Yes he got a Gaiman episode and that’s bound to skew things, but the planning and the long game relating to the Ponds is breathtaking.
My plan here is not to lionize Doctor Who, it’s writers and actors. I’m here to tell you how to turn people off of a show that you love.
Start with your favorite episode.
Continuing with the Doctor Who connection, I’d pin my favorite episodes as “Blink,” “Family of Blood,” and “The Doctor’s Wife.” All three are incomprehensible to the virgin viewer. They will not be impressed.
People trying to turn their friends on to new shows often make the same mistake. The best episodes are the ones that challenge the accepted. They make you look at the character in a new and different way. That’s what makes the episodes great. That’s what makes the episodes useless for indoctrinating new viewers. They make no sense, or rather they might make sense but without context they hold no special position in the land of story.

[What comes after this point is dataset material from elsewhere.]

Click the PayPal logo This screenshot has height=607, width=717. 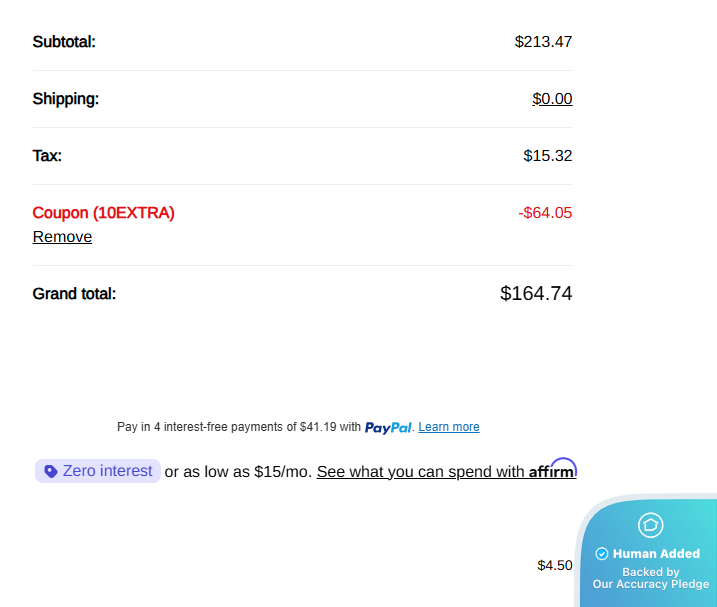click(x=388, y=428)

If you want to convert a friend to your show you need to start from the beginning. Sorry.
“Blink” is an incredible story, but it’s more horrible (it’s terrifying, really) if you realize that the largely absent Doctor is fighting to return from a loss. “Family of Blood” is remarkable because of the vengeance the Doctor deals. You realize how much restraint he had before and here he let go. He exercised his full power in vengeance. The Doctors wife is incomprehensible if you haven’t been drenched it Who lore. Petrichor.
Everybody wants the highlights and I understand, but the highlights are highlights because groundwork was laid. Your friends will not embrace the show you love if you introduce it to them this way. I’m sorry. I’m so sorry.